# [AIM]
From the data below, pull out and copy every line that contains the string "should". Case counts.

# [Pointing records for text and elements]
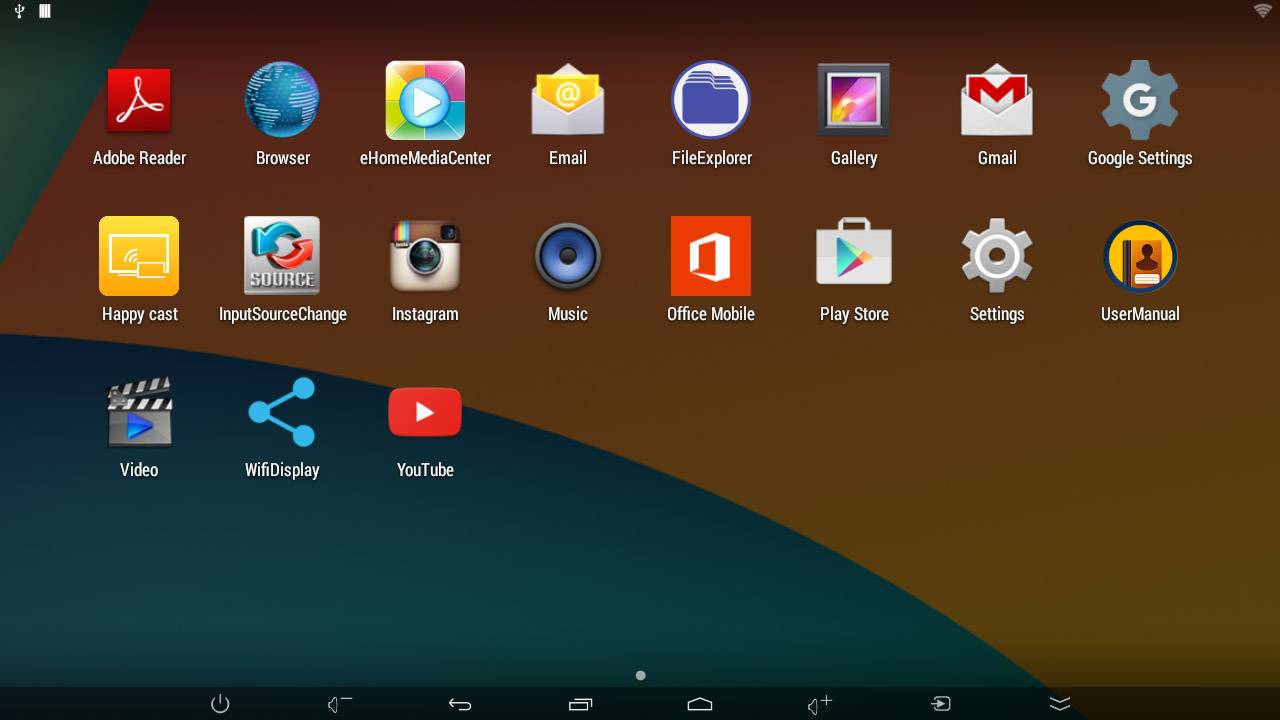Image resolution: width=1280 pixels, height=720 pixels.
Task: Launch the YouTube app
Action: 425,413
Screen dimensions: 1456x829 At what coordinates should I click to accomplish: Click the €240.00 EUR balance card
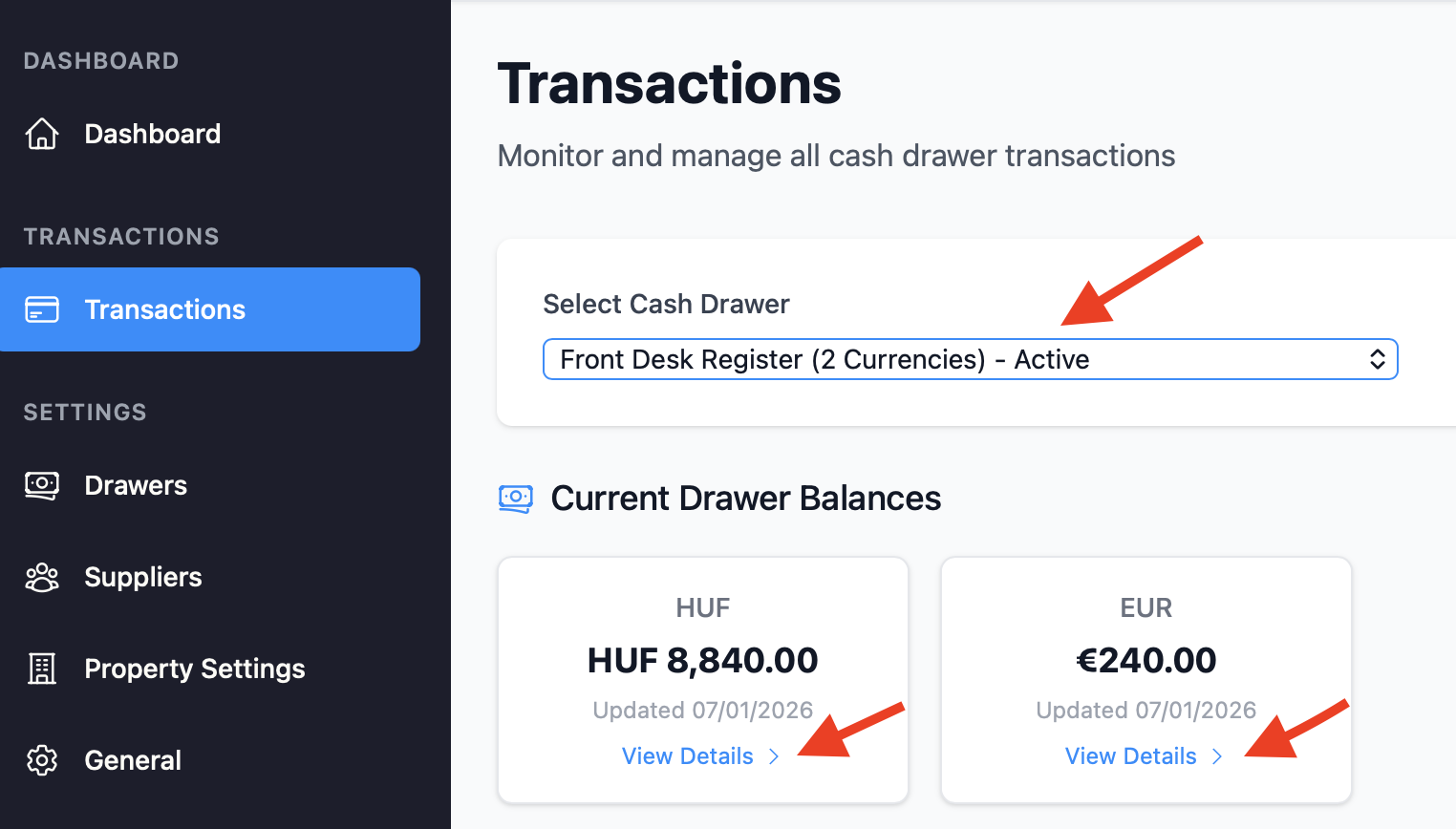tap(1146, 659)
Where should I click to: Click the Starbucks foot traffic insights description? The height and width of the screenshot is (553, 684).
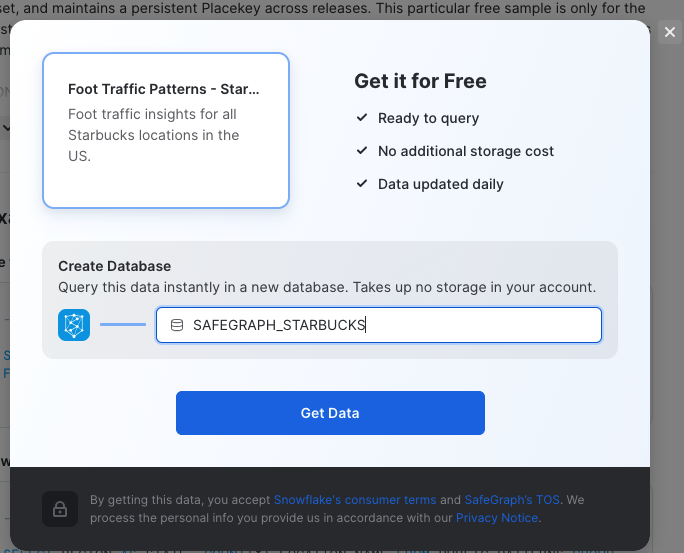(x=154, y=135)
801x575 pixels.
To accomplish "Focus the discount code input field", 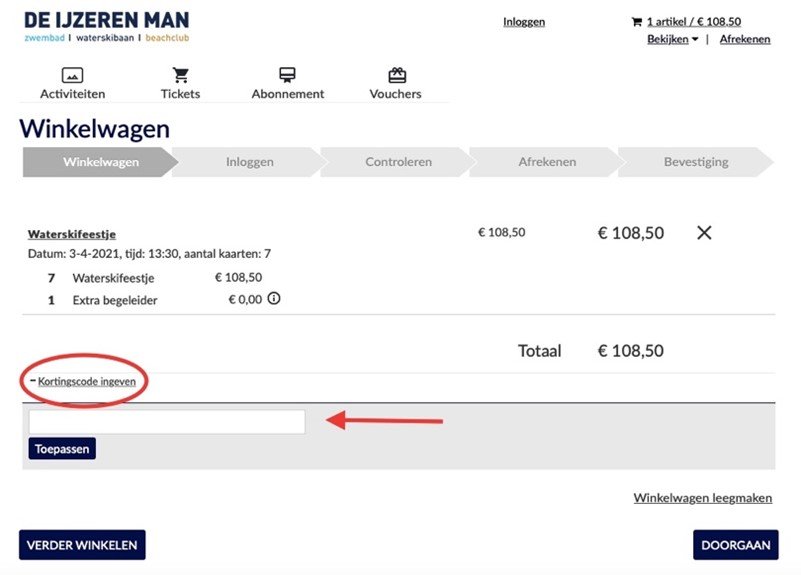I will point(167,422).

# [ANSWER]
Screen dimensions: 1456x829 At what coordinates should I click to accomplish: Click the €240.00 EUR balance card
Where should I click to: Click the Starbucks foot traffic insights description? The height and width of the screenshot is (553, 684).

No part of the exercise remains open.